As we hear about shooting sprees at local high schools, people immediately begin to lay blame for the event on the video gaming industry. Critics then use these events to raise their voices against the violence that is portrayed in many of the popular video games. Critics proceed to try to ban the sale of these video games without having any real proof of their accusations. Video games do not contribute to youth violence because there is an excellent rating system in place, the simulated violence provides an outlet for aggression, and the research that critics use is flawed.

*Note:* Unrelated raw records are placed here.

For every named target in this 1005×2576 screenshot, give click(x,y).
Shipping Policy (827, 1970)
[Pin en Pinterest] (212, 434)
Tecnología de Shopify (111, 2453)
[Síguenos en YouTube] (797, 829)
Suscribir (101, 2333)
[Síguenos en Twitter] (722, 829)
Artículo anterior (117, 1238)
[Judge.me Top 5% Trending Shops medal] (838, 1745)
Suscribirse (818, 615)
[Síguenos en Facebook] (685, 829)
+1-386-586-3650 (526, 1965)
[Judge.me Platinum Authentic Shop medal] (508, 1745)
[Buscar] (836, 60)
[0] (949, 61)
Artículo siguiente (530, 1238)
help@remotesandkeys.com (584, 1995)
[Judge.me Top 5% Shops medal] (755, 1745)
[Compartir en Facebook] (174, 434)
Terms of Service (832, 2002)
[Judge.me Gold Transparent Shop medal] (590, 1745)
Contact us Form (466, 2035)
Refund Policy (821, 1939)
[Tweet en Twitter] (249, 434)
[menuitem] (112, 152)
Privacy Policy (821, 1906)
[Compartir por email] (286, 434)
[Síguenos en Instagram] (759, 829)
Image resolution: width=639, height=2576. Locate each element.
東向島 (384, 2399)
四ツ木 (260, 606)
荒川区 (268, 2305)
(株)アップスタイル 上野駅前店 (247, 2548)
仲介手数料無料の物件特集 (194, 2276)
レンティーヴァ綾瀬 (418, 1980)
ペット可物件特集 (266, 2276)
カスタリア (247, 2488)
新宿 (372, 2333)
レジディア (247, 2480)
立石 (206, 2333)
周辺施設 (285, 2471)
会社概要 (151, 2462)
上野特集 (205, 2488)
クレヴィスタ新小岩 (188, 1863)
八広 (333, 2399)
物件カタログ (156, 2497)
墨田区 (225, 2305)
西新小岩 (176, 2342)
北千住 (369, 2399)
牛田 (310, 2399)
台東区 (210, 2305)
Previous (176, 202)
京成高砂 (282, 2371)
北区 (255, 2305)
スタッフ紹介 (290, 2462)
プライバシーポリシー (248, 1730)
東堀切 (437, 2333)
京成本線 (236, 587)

Just like movies, video games receive a content rating by the ESRB, Entertainment Software Rating Board which is a non-profit entity that regulates the industry that creates and markets video games. Video games receive a rating that suggests age appropriateness for the game and content descriptors which indicate attributes of the game that triggered the rating.
This is an excellent rating system. If video games are correctly identified using this system, and purchasers of the games adhere to the system, then only those people who are mentally mature enough to be exposed to violence without being influenced by it will be exposed to the higher levels of violence. For example, when the game Mortal Kombat came out, my teenage brother purchased the game and was playing it while I was watching. When my mother saw the scene where a person in the game fell into a pit and was impaled on spikes with a lot of blood surrounding him, she was upset that I was watching this and felt that I was too young to watch such a scene. I was only 8 years old. So when she looked at the content rating of the game, she banned the game from being played while any children were able to vie...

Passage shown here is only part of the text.